> **Aim of the exercise**:
Word for word, restate the entries below from their first line through the line that contains "Komiksy (150, 161)".

[Recorded data]
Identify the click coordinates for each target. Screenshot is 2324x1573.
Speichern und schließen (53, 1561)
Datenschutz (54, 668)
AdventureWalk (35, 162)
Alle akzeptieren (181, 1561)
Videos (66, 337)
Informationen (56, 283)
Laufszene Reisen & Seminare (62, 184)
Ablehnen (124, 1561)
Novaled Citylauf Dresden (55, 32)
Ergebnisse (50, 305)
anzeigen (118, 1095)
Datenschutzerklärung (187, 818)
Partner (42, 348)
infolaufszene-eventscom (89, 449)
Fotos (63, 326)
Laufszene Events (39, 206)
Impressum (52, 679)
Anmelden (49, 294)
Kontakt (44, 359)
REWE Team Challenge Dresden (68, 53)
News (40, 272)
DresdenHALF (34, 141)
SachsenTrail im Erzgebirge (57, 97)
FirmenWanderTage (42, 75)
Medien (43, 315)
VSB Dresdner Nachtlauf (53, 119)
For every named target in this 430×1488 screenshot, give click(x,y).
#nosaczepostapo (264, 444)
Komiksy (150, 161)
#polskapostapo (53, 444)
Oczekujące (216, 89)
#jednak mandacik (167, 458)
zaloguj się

> **Completed exercise**:
Identify the click coordinates for each target. Screenshot is 2324x1573.
Speichern und schließen (53, 1561)
Datenschutz (54, 668)
AdventureWalk (35, 162)
Alle akzeptieren (181, 1561)
Videos (66, 337)
Informationen (56, 283)
Laufszene Reisen & Seminare (62, 184)
Ablehnen (124, 1561)
Novaled Citylauf Dresden (55, 32)
Ergebnisse (50, 305)
anzeigen (118, 1095)
Datenschutzerklärung (187, 818)
Partner (42, 348)
infolaufszene-eventscom (89, 449)
Fotos (63, 326)
Laufszene Events (39, 206)
Impressum (52, 679)
Anmelden (49, 294)
Kontakt (44, 359)
REWE Team Challenge Dresden (68, 53)
News (40, 272)
DresdenHALF (34, 141)
SachsenTrail im Erzgebirge (57, 97)
FirmenWanderTage (42, 75)
Medien (43, 315)
VSB Dresdner Nachtlauf (53, 119)
For every named target in this 430×1488 screenshot, give click(x,y).
#nosaczepostapo (264, 444)
Komiksy (150, 161)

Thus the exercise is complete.